━━━ SOURCE MATERIAL ━━━

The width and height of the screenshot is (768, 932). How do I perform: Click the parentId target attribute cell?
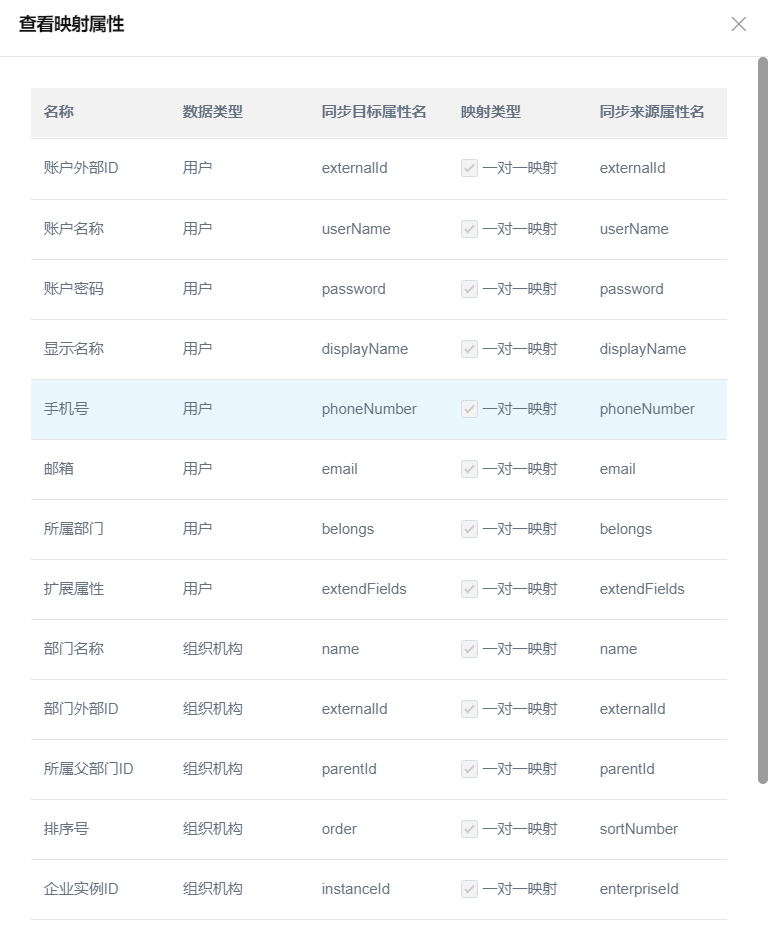(x=349, y=769)
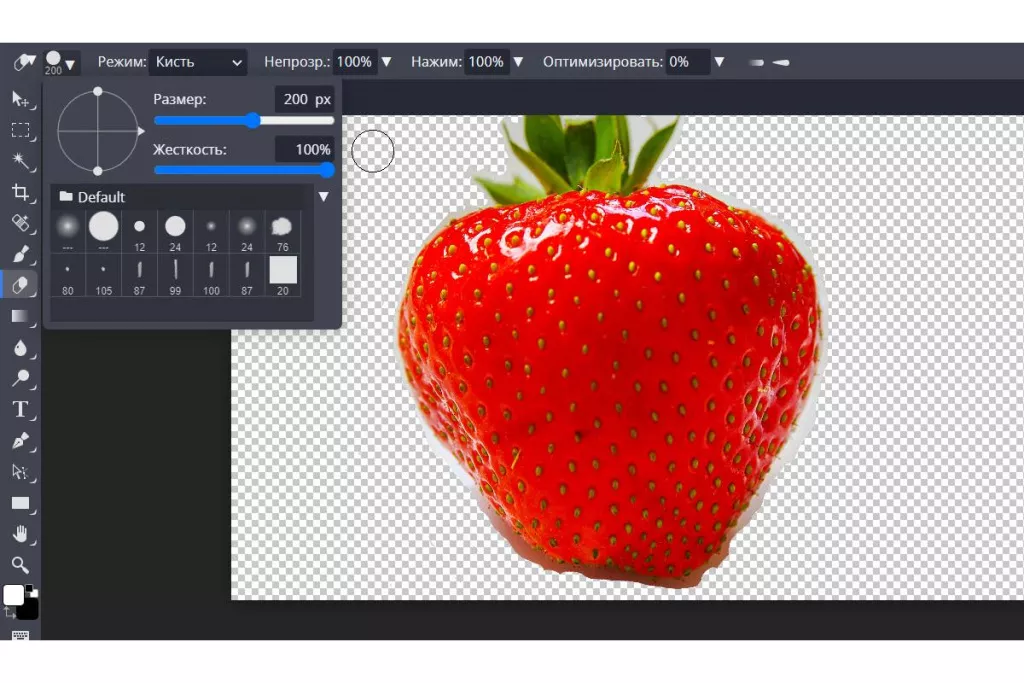The height and width of the screenshot is (683, 1024).
Task: Activate the Magic Wand tool
Action: [20, 161]
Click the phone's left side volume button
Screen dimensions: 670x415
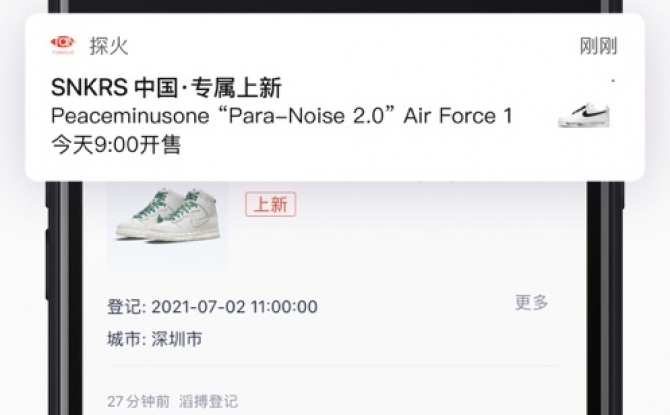[48, 265]
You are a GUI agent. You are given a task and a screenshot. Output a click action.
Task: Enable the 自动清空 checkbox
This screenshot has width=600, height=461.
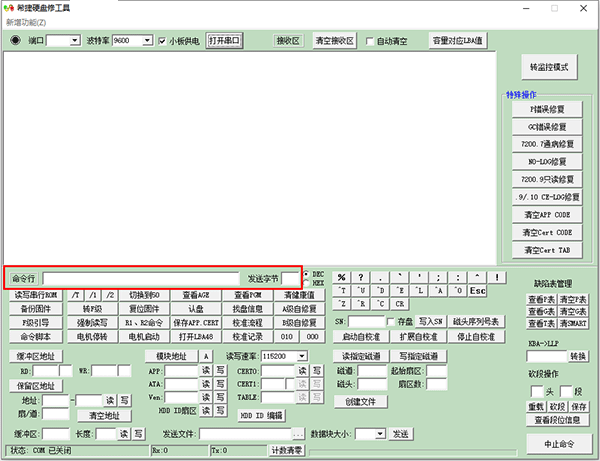tap(370, 41)
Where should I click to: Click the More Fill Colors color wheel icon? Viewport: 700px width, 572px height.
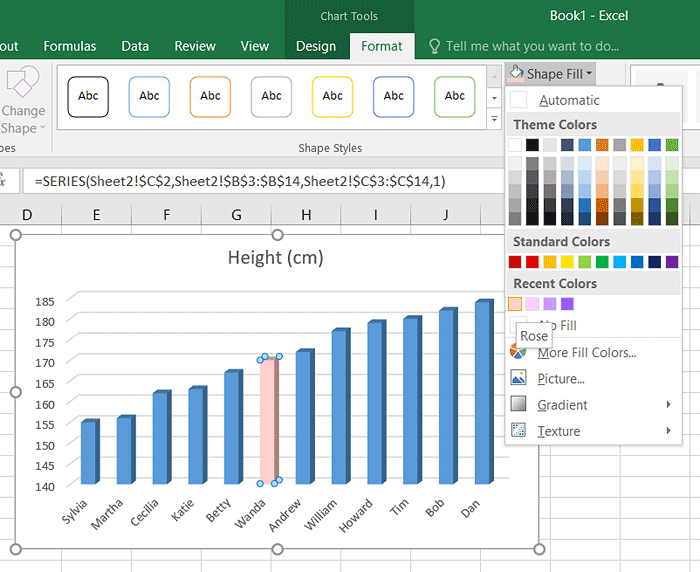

━━━

### ASSIGNED TASK
The copy you give must repeat each record character for character, but it must not include the pictures.

### SOLUTION FOR THIS TASK
The width and height of the screenshot is (768, 932). How do I perform: Click the parentId target attribute cell?
(x=349, y=769)
The height and width of the screenshot is (683, 1024).
Task: Activate the Magic Wand tool
Action: [20, 161]
Click the phone's left side volume button
Screen dimensions: 670x415
[48, 265]
You are a GUI agent. You are given a task and a screenshot. Output a click action.
Task: Enable the 自动清空 checkbox
This screenshot has width=600, height=461.
tap(370, 41)
Where should I click to: Click the More Fill Colors color wheel icon? Viewport: 700px width, 572px height.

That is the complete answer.